API surface (sketch)
POST /api/upload (multipart or chunked)
→ returns video_id + upload_url for resumable upload
GET /api/video/{id}
→ metadata + manifest URL
GET /watch/{id}.m3u8
→ HLS manifest (segment list)
GET /segments/{id}/{quality}/seg-{n}.ts
→ individual video chunk
GET /api/recommend?video_id={id}
→ list of recommended videos
The watch path is dominated by static segment files served from CDN.
Upload pipeline
Client
│ chunked upload (resumable)
▼
Edge upload gateway
│
▼
Raw object store (S3 / GCS / R2) ← single source of truth for the original
│
▼ (event)
Transcode queue (Kafka / SQS)
│
▼
Transcoder workers (GPU)
│ per quality variant + per segment
▼
Variant object store (HLS/DASH segments)
│
▼
CDN origin shield → CDN PoPs → users
Steps:
- Resumable upload via tus.io or signed multipart. A 500 MB upload over flaky 4G works.
- Antivirus / format validation on the raw upload.
- Transcode fan-out. One source video → variants:
- 144p / 240p / 360p / 480p / 720p / 1080p / 4K
- HLS (
.m3u8manifest +.tssegments) and DASH variants - 2–6 second segments
- Generate manifests. Master playlist points to per-quality playlists; each per-quality is a list of segments.
- Push to CDN origin shield. Pre-warm popular regions.
- Update video metadata (
status: ready).
The transcoder pool is the most expensive ongoing cost. Run it on spot GPU instances; jobs are idempotent and retryable.
Storage tiers
| Tier | Latency | Cost | Used for |
|---|---|---|---|
| CDN edge cache | <10ms | High | Hot videos |
| CDN origin shield | 50ms | Medium | Recently popular |
| Hot object store (S3 / GCS Standard) | 100ms | Medium | Last 90 days, long tail of popular |
| Cold object store (S3 IA / Glacier-ish) | seconds | Low | Old videos rarely watched |
| Archive | minutes-hours | Lowest | Long-tail backups, originals |
Movement between tiers is automated based on view counts. A video unwatched for 6 months drops to cold; a viral spike re-promotes to hot.
Adaptive Bitrate (HLS / DASH)
master.m3u8:
#EXT-X-STREAM-INF:BANDWIDTH=400000,RESOLUTION=426x240
240p/playlist.m3u8
#EXT-X-STREAM-INF:BANDWIDTH=1000000,RESOLUTION=854x480
480p/playlist.m3u8
#EXT-X-STREAM-INF:BANDWIDTH=3000000,RESOLUTION=1280x720
720p/playlist.m3u8
#EXT-X-STREAM-INF:BANDWIDTH=6000000,RESOLUTION=1920x1080
1080p/playlist.m3u8
Each per-quality playlist is a sequence of segments:
240p/playlist.m3u8:
#EXTINF:6.0
240p/seg-001.ts
#EXTINF:6.0
240p/seg-002.ts
...
The client (HTML5 <video> + hls.js, or AVPlayer on iOS, or ExoPlayer on Android) measures download speed per segment and picks the next quality. The server doesn’t decide bitrate — the client does.
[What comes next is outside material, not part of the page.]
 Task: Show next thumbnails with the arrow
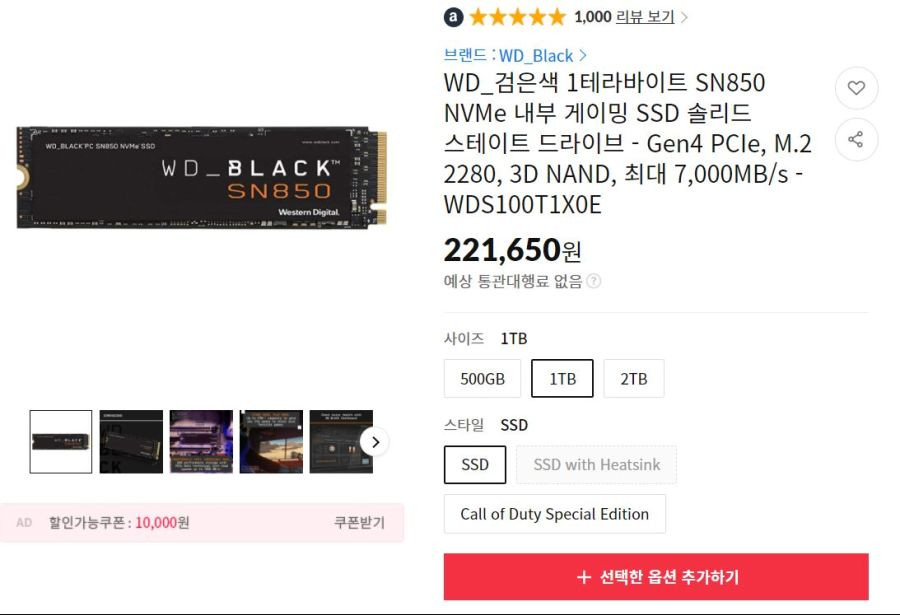[375, 442]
This is why ABR is so robust: every client adapts to its own conditions.
CDN strategy
Three layers:
- CDN edge — closest to the user. Caches popular segments; <50ms.
- Mid-tier / regional cache — caches per region; reduces origin load.
- Origin — your object store. Last resort.
For YouTube specifically, the layered model is augmented with ISP-level caches (Google Global Cache servers placed inside ISPs). For most teams, S3 + CloudFront / Cloudflare Stream / Bunny.net is enough.
Cache keys include video ID + quality + segment number — heavily cacheable. A single popular video’s 4K stream might be served from cache 99.99% of the time.
Live streaming
Adds two complications:
- Latency target. “Low-latency HLS” gets you ~3-5s glass-to-glass. WebRTC gets you sub-second.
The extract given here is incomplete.